Can you repeat the records from their start through the line containing "Action: tap(217, 66)", inclusive, substituting "tennis" for "volleyball" and changing nothing else? Leave the pictures out of your answer.

####

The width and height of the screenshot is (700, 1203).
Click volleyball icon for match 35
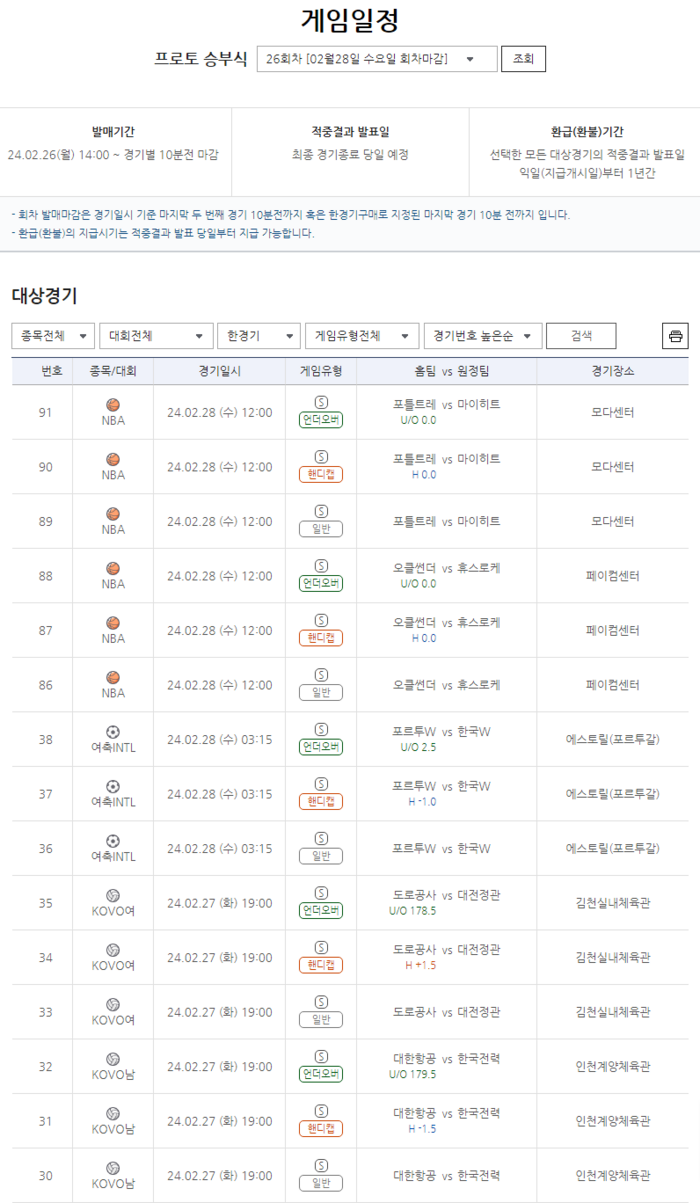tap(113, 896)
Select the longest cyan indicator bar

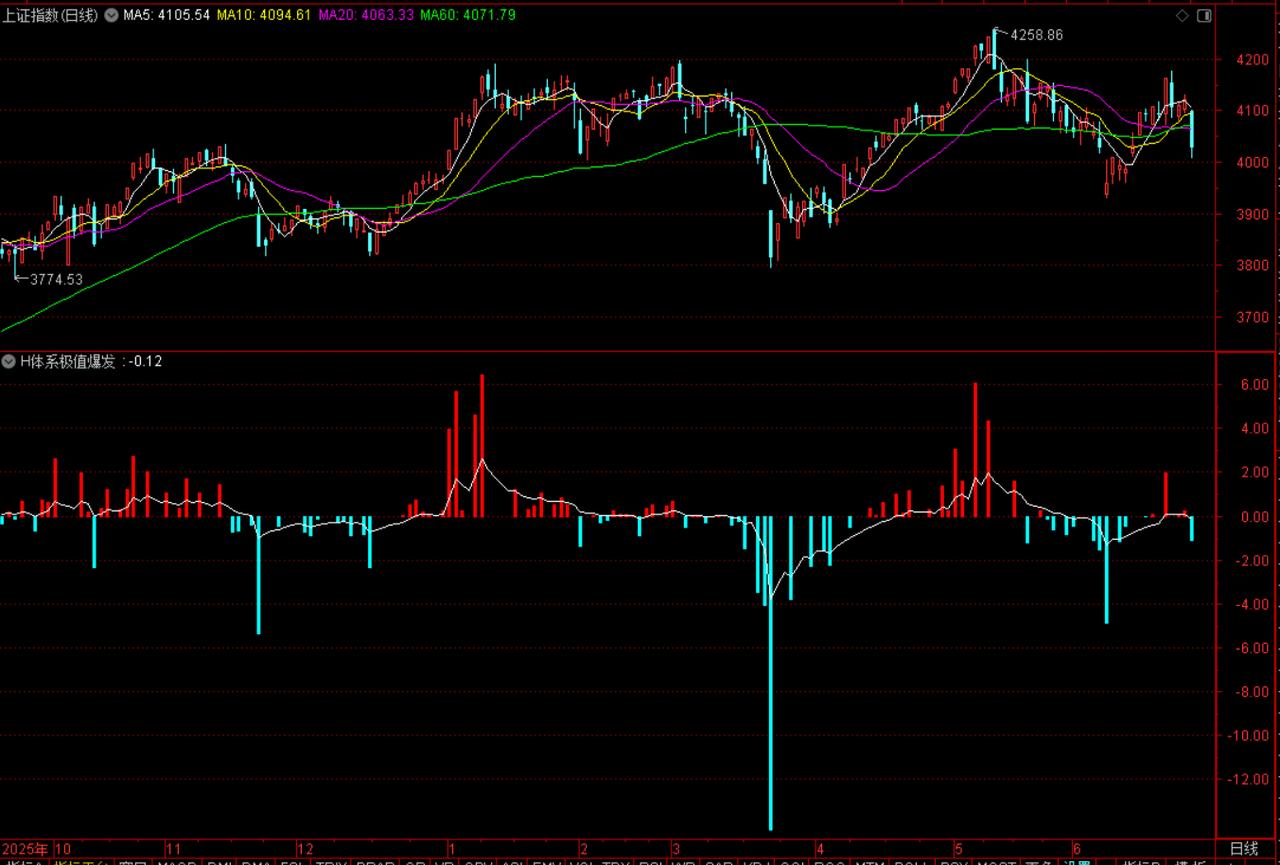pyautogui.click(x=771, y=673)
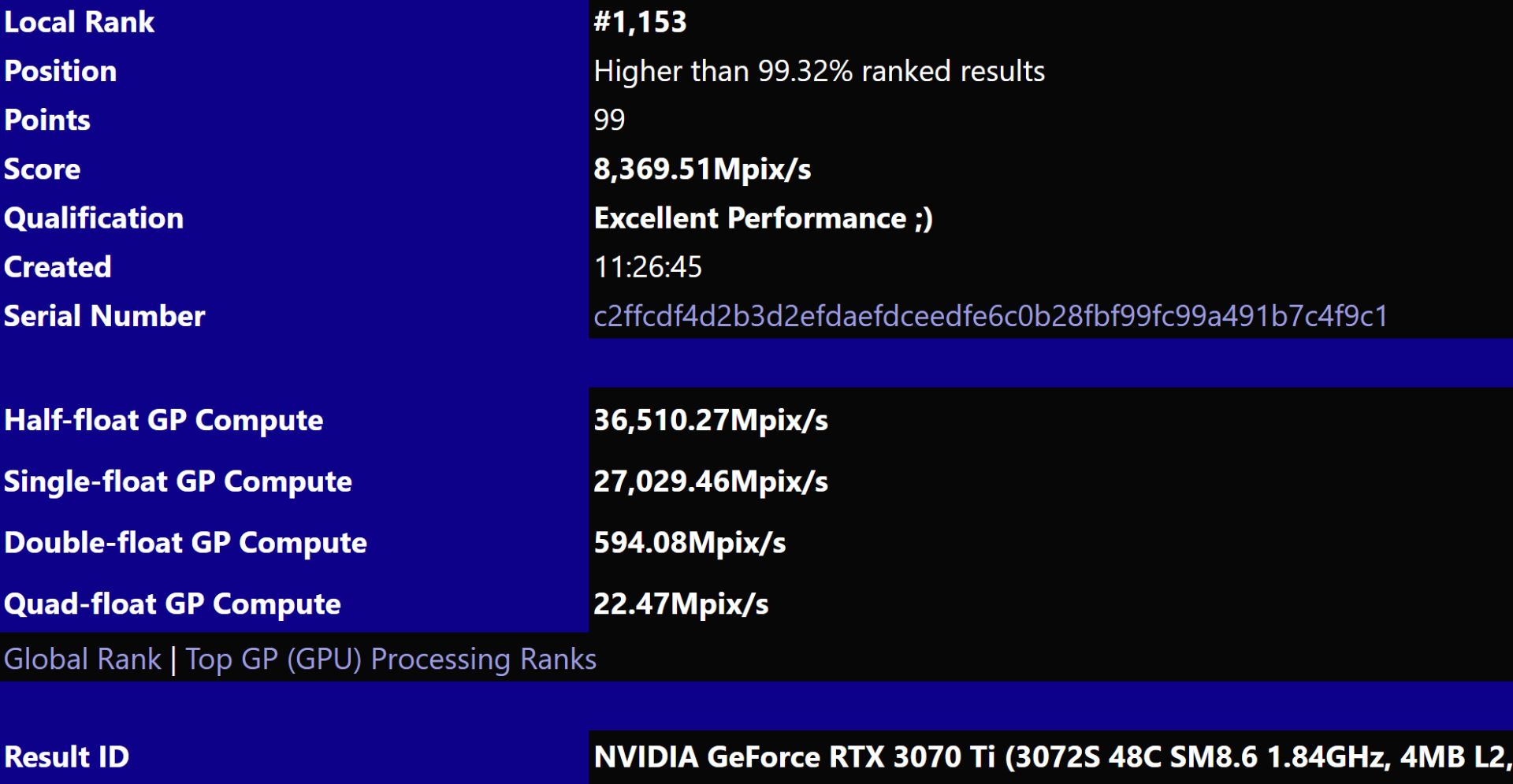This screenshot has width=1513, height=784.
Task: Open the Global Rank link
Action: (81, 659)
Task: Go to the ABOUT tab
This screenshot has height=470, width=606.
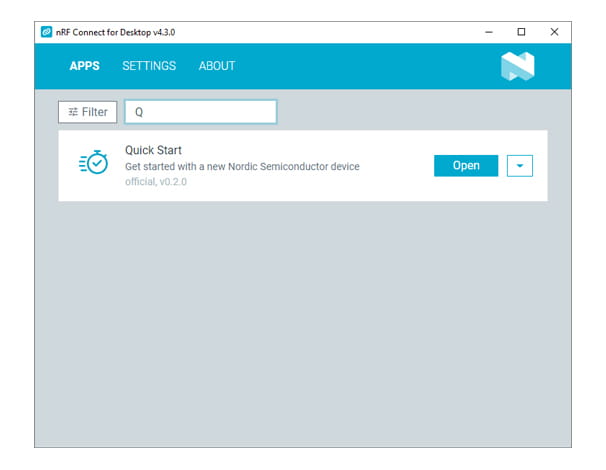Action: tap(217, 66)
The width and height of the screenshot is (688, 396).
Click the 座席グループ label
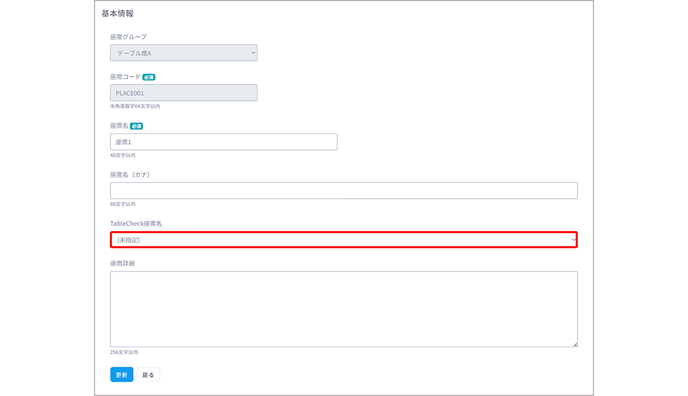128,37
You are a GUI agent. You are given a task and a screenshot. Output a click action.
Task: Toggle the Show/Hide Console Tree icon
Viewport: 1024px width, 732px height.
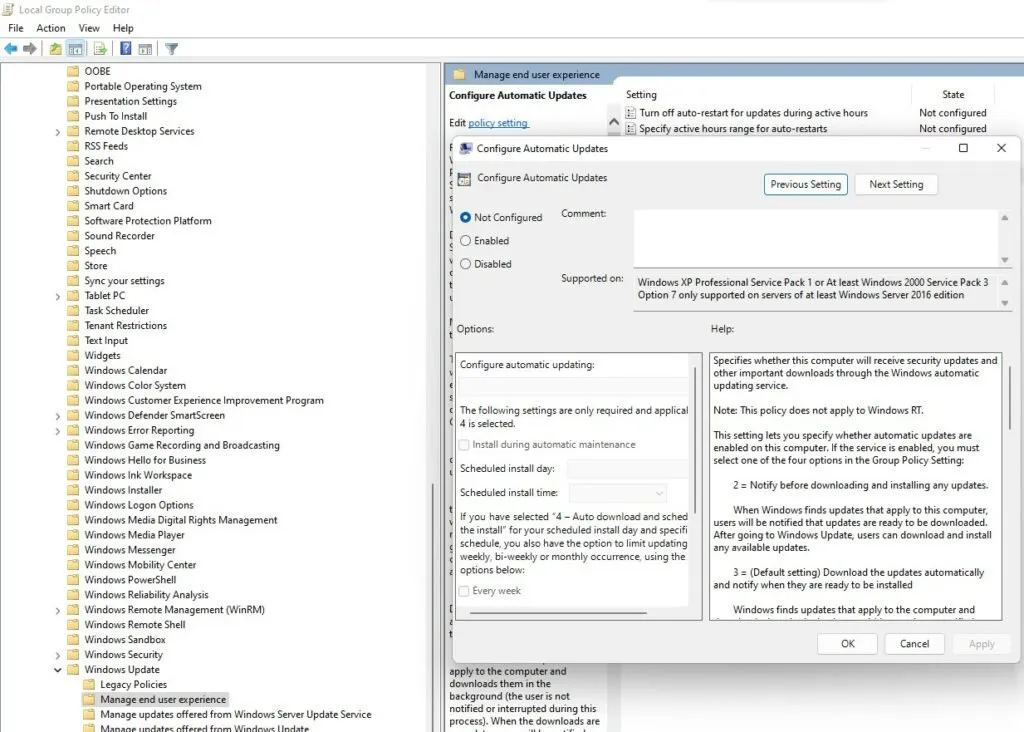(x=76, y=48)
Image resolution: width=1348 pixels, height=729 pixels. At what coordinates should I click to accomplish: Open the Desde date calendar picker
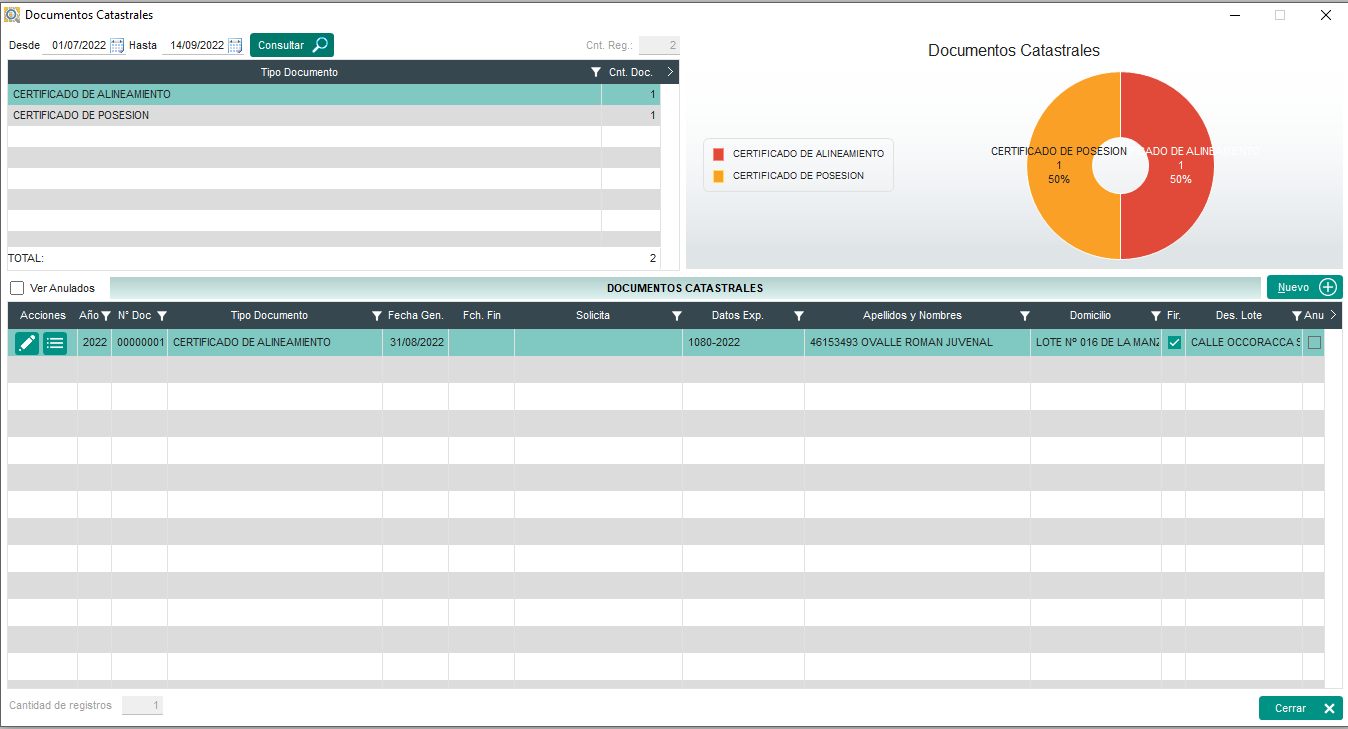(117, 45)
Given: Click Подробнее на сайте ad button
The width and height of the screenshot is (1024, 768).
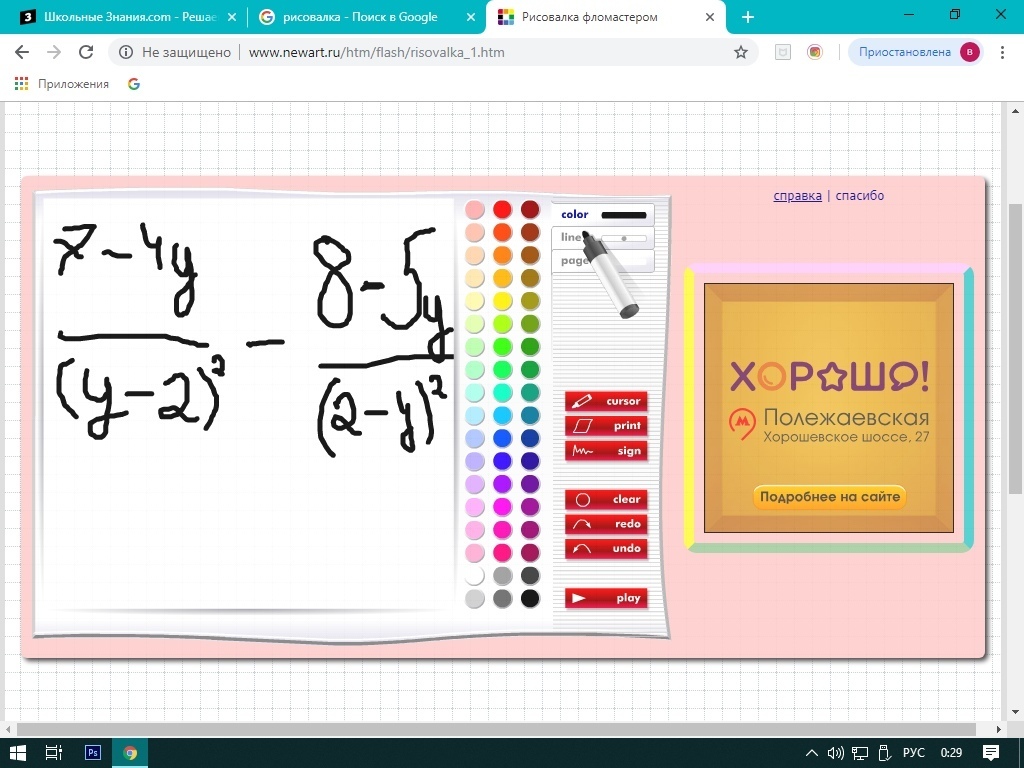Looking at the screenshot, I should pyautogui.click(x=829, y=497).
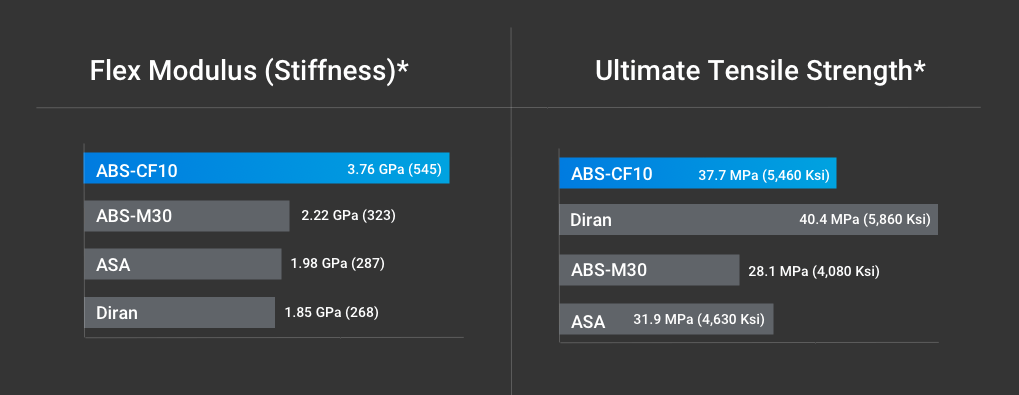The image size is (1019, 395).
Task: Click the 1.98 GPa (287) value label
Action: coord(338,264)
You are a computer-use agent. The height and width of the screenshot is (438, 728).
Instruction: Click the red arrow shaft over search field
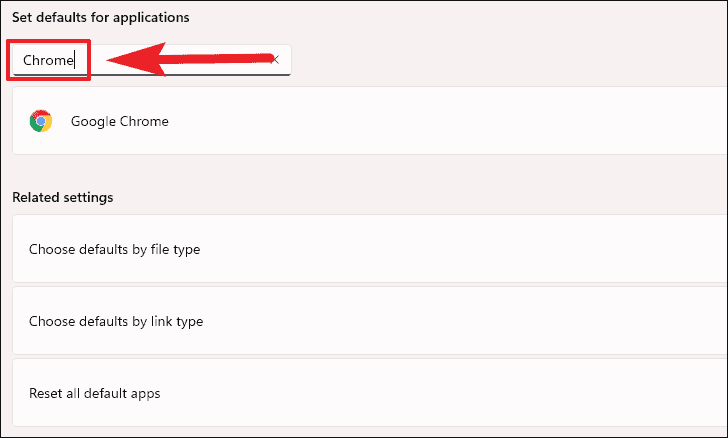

####

◆ **Exercise solution**:
The width and height of the screenshot is (700, 1203).
Click tennis icon for match 35
tap(113, 896)
Select the longest cyan indicator bar

pyautogui.click(x=771, y=673)
This screenshot has width=1513, height=784.
Task: Open the Global Rank link
Action: (81, 659)
Task: Go to the ABOUT tab
This screenshot has height=470, width=606.
Action: tap(217, 66)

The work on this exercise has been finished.